Frente a una RL personalizada, un AIO ofrece una fiabilidad superior y menos quebraderos de cabeza: los tubos ya vienen montados, no hay racores que puedan aflojarse, ni depósitos que rellenar, ni riesgo realista de que un manguito se suelte y acabe bañando de líquido tus componentes si haces un montaje correcto.
Comparado con un disipador por aire, un buen AIO suele aportar mejores temperaturas y un aspecto más limpio, sobre todo en cajas con ventana.
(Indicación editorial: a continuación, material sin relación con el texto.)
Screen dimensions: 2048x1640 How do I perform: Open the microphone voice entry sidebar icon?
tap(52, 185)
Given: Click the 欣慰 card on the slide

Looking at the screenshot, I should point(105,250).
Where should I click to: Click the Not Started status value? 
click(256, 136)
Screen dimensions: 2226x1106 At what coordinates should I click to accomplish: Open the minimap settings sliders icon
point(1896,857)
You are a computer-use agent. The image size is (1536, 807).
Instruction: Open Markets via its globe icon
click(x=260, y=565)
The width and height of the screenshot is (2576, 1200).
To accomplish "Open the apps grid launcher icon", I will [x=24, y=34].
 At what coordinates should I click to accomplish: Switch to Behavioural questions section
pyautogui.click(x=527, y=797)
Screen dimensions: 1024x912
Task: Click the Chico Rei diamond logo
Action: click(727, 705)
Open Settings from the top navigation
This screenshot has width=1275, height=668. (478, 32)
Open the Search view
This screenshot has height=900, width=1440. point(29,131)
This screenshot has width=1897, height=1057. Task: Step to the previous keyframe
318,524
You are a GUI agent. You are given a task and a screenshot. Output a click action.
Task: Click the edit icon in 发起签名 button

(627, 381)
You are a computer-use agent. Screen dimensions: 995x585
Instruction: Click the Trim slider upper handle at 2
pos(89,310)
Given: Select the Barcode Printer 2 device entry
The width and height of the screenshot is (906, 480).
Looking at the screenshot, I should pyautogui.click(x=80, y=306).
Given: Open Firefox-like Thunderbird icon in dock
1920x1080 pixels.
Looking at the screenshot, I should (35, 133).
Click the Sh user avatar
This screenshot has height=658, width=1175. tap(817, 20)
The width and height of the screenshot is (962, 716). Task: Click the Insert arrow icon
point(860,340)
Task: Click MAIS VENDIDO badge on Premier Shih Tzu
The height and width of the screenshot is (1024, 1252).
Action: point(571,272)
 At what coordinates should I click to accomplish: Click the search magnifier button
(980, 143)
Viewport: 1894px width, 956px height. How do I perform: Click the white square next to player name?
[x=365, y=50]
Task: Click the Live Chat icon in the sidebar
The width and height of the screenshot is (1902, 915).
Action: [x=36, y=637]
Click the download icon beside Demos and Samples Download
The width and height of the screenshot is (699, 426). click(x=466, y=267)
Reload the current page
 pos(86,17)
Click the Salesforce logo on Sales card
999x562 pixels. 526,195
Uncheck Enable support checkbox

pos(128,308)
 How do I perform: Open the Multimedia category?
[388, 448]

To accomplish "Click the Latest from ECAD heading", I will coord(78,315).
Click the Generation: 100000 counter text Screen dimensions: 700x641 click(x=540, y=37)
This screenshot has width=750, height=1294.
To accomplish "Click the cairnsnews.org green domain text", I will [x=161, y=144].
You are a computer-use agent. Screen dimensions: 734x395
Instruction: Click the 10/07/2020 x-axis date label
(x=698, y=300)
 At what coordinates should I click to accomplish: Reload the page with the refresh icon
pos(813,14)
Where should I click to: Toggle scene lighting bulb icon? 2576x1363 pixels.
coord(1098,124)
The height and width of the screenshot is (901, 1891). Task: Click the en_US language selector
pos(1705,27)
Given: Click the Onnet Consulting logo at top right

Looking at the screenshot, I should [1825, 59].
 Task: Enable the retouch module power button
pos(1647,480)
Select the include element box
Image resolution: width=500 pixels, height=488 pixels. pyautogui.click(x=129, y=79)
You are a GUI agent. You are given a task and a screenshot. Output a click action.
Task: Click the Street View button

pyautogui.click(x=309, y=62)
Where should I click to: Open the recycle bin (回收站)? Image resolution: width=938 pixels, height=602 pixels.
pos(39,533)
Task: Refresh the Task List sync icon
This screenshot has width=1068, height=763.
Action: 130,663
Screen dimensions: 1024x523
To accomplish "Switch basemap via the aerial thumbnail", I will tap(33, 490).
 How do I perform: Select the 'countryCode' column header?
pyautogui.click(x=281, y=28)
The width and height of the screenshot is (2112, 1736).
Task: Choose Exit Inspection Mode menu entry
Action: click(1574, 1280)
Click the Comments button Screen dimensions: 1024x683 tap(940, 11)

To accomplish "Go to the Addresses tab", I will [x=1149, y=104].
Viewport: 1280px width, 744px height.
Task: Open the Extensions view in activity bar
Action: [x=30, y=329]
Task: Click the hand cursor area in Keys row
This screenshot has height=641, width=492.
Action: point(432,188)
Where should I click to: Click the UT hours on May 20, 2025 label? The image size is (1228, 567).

Eso sí, hay disipadores por aire de gama alta capaces de igualar o superar a algunas AIO de gama media, así que la ventaja no es absoluta, pero en la mayoría de equipos de gama media-alta la RL AIO termina marcando la diferencia.
Además del rendimiento, muchos usuarios se decantan por estas soluciones por la estética y las posibilidades de iluminación ARGB, pantallas LCD integradas en la bomba (como en las series ROG RYUJIN) o software de control que permite ajustar curvas de ventilación y efectos de luz con bastante precisión.
Compatibilidad antes de comprar e instalar un AIO
Antes de lanzarte a atornillar nada, lo más importante es asegurarte de que la refrigeración líquida AIO que quieres montar es compatible con tu caja, con tu placa base y con tu CPU. Saltarse este paso es la forma más rápida de acabar devolviendo el producto.
En primer lugar, revisa que el kit incluya los soportes adecuados para tu socket. Lo habitual es que vengan brackets para Intel LGA1700/1200/115x y para AMD AM4/AM5. Los Threadripper (TR4/sTRX4) suelen requerir bloques específicos, así que si tienes una plataforma HEDT toca comprobarlo con lupa.
El segundo punto clave es el tamaño del radiador y el espacio de la caja. La mayoría de AIO se ofrecen en 120, 140, 240, 280 o 360 mm, y la torre debe indicar claramente qué longitudes y grosores admite en frontal, parte superior o trasera. Ojo porque algunos radiadores llevan depósito integrado y son un poco más largos de lo que dice la medida nominal.
También conviene tener en cuenta la altura de la RAM y la zona de VRM si vas a montar el radiador en el techo de la caja: ciertos disipadores de VRM muy voluminosos o módulos de memoria con disipadores altos pueden chocar con el radiador o con los ventiladores.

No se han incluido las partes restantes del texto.